NoSQL stands for not-only-SQL. The idea here
is not to oppose SQL, but instead provide an alternative in terms of storage of
data. Yet, for the obvious reason that most users are well versed with SQL,
many NoSQL databases strive to provide an SQLlike query interface.
Why NoSQL?
That’s a valid question, indeed. Well, here
are the reasons:
- Managing Large Chunks of Data: NoSQL databases can easily handle numerous
read/write cycles, several users and amounts of data ranging in petabytes.
- Schema? Nah, not needed: Most NoSQL databases are devoid of schema and therefore very flexible. They provide great choices when it comes to constructing a
schema and foster easy mapping of objects into them. Terms such as
normalization and complex joins are, well, not needed!

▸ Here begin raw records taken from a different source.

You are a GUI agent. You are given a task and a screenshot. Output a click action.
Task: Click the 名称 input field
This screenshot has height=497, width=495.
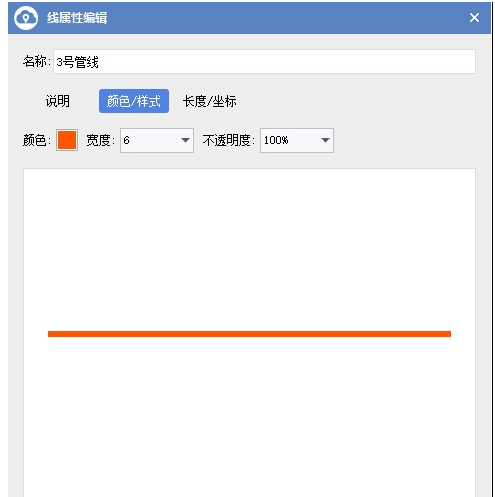click(264, 62)
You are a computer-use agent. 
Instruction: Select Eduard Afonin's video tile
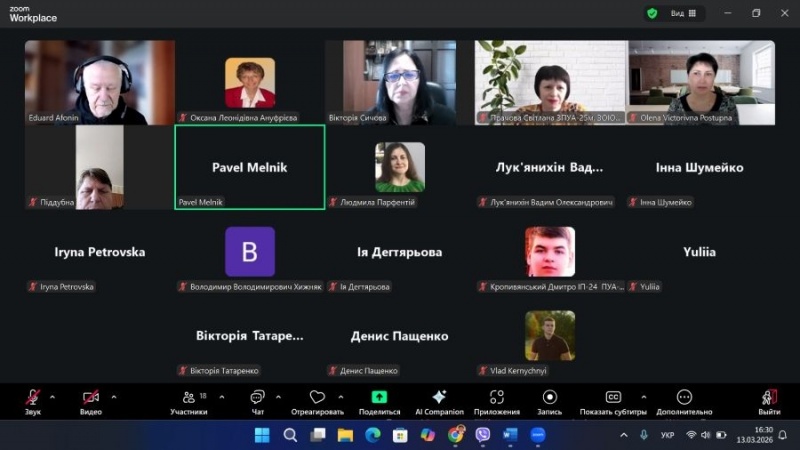click(100, 82)
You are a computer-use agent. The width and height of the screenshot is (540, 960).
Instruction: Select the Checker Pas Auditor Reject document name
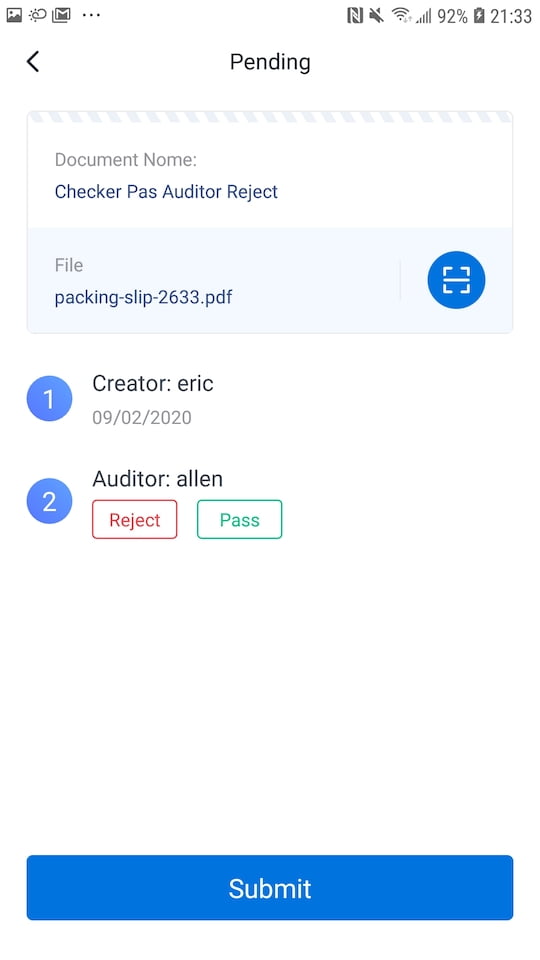tap(166, 192)
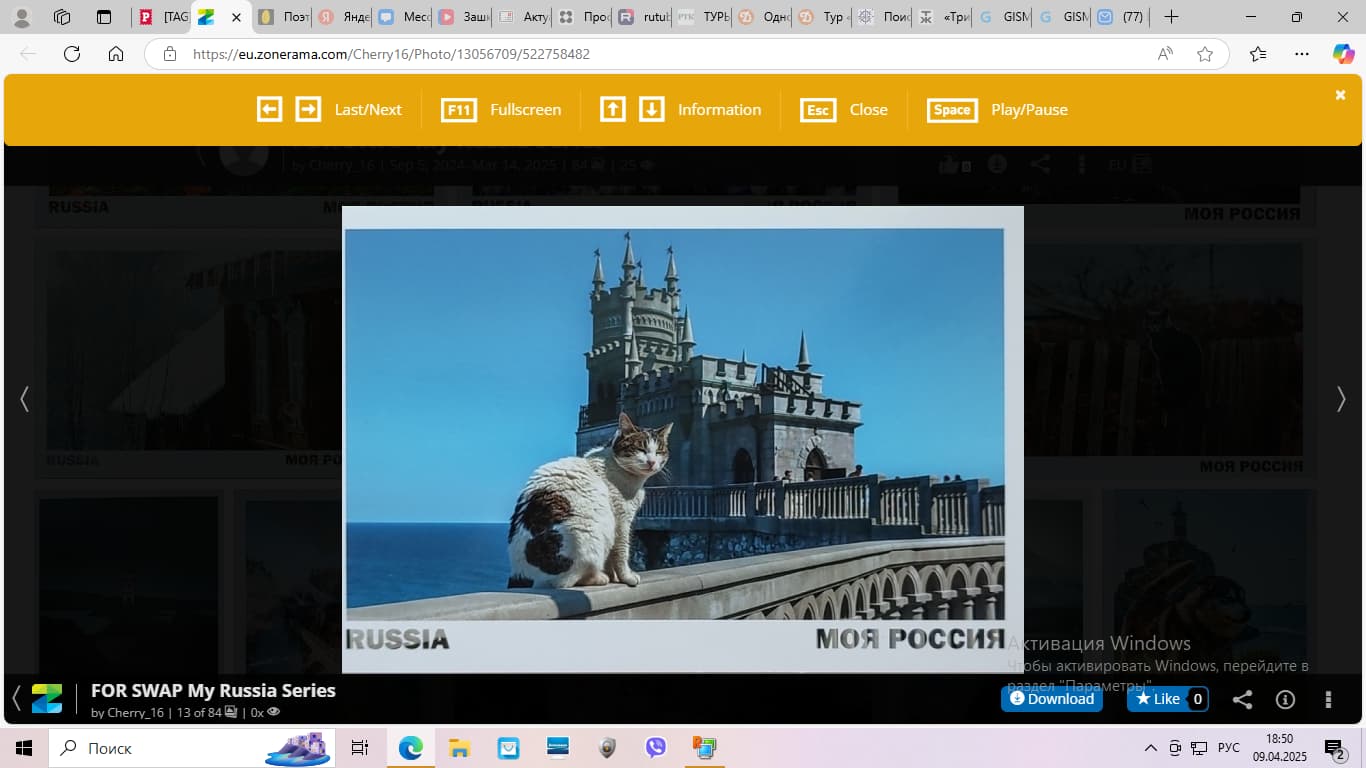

- Programmer-friendly: NoSQL databases provide simple APIs in every major programming
language and therefore there is no need for complex ORM frameworks. And just in case APIs are not available for a particular programming language, data
can still be accessed over HTTP via a simple RESTful API, using XML and/or
JSON.
- Availability: Most distributed NoSQL databases provide easy replication of data
and failure of one node does not affect the availability of data in a major
way.
- Scalability: NoSQL databases do not require a dedicated high performance
server. Actually, they can easily be run on a cluster of commodity hardware and
scaling out is just as simple as adding a new node.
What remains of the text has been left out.